----- Fragmento seleccionado -----

Supongamos por un momento que alguien inventa un juego digital en el que puedo decapitar a personas de una nacionalidad específica. El juego, ha de decirse, tiene lugar en una pantalla; los nacionales -colombianos demos por caso- no saldrán heridos, nadie verá sangre real derramada y no hay ni imagen ni mención de personas o rostros reales. Que el mismo pueda generar violencia real, algo altamente posible, no es esencial al punto que quiero hacer: en el juego mismo nadie sale lastimado.
La sola suposición ya me ganará la indignación de algunos lectores. Pero la alta sensibilidad que genera el ejemplo es justamente el punto que quiero hacer. Así no salgan personas lastimadas, así no haya un solo herido, ¿no habría una ola de indignación por parte de los colombianos? ¿No pondríamos el grito en el cielo como se hace cuando un dignatario extranjero insulta al país, caso en el cual tampoco nadie sale herido?
Se dirá: pero acá hay un grupo afectado, un grupo específico… los colombianos. Los colombianos han sido insultados. Los problemas complejos a menudo demandan movidas abstractas, la implementación de formas de pensar que no son usuales. El que no sabe hacer tales movidas, o que las desprecia en pos de que es “una persona muy práctica” no tiene las claves para pensar los problemas complejos que nos quejan. Suba de nivel, estimado lector, el grupo que es objeto de la ofensa. Ya no es algo tan grande como las personas de un país o de una identidad nacional, sino un grupo más extenso. Suponga por un momento que son los niños, o los humanos en general. Esto lo tenemos vivo y presente: ¿cuántos videojuegos no consisten en matar a otros humanos? La pregunta entonces es por qué nos indigna con un grupo tan amplio como los colombianos y no con uno ligeramente más amplio como los humanos. Cuando fui estudiante de derecho se me enseñó que el ofendido en un asesinato era la sociedad como un todo. ¿Si el grupo es muy amplio se pierden los derechos? ¿Ya no hay un vocero o un doliente y como tal no importa? ¿Nadie hablará en nombre de la especie humana?

----- Sección de datos -----

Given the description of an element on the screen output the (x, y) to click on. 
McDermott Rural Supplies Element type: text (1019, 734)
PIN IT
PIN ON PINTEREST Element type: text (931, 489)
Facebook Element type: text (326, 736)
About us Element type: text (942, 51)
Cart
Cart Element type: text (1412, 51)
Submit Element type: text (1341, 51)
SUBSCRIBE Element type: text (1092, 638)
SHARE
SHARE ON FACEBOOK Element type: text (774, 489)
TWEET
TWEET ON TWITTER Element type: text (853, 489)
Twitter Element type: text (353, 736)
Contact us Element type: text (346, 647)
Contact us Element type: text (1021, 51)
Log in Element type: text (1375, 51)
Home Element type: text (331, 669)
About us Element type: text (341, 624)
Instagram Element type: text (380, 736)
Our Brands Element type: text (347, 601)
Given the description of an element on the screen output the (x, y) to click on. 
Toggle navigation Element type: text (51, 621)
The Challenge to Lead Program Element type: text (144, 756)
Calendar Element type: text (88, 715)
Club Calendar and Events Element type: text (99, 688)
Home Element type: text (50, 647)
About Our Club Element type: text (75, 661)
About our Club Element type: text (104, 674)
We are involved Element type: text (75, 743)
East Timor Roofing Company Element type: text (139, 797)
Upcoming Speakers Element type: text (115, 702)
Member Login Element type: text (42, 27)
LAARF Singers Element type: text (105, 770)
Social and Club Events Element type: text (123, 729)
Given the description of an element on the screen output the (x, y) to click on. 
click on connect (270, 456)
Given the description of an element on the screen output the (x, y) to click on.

-----

Tu tarea: Prosigue el fragmento sobre la indignación ante los videojuegos violentos a partir de su última oración. Las entradas constituyen material independiente del fragmento.

Respuesta escrita:
Esto es justamente el caso con la imagen de un niño “genérico” que unos usan para complacencia sexual. Todo tiene que ver con la noción de “derecho humano”. Y justamente allí reside la genialidad de esa noción inventada por los filósofos del siglo XVIII: que protege a un grupo independientemente de que sus condiciones de identidad sean muy amplias. Bajo esta noción, es tan grave el feminicidio como el homicidio o el infanticidio: se trata de la pérdida evitable de una vida humana, todas al mismo nivel de valor. Hemos objetado válidamente a esta visión con base en la idea de que deja por fuera a otros grupos que creemos deben tener derechos, a los grupos minoritarios, a las personas no humanas como son los animales. Pero esto no significa que en el camino de regreso, en esa crítica, la mejor idea sea desproteger al grupo amplio de los humanos. El uso de una imagen de un humano menor de edad para complacencia sexual debería ser igual de indignante que una para decapitar nacionales. Hoy nos cuesta trabajo verlo: nos gusta pensar que sólo los grupos vulnerables y específicos deben ser objeto de derechos. Nos dolerían quizá mucho más imágenes de mascotas asesinadas en Gaza que las que en efecto hemos recibido de niños muertos.
Sé que se trata de un argumento “humanista” y como tal tiene las limitaciones del mismo movimiento que cito: si uno no cree que los humanos tengan ciertos derechos como grupo, no hay mucho que se pueda alegar. Pero se trata, claro, de sólo una idea con la que podremos empezar a explorar el problema.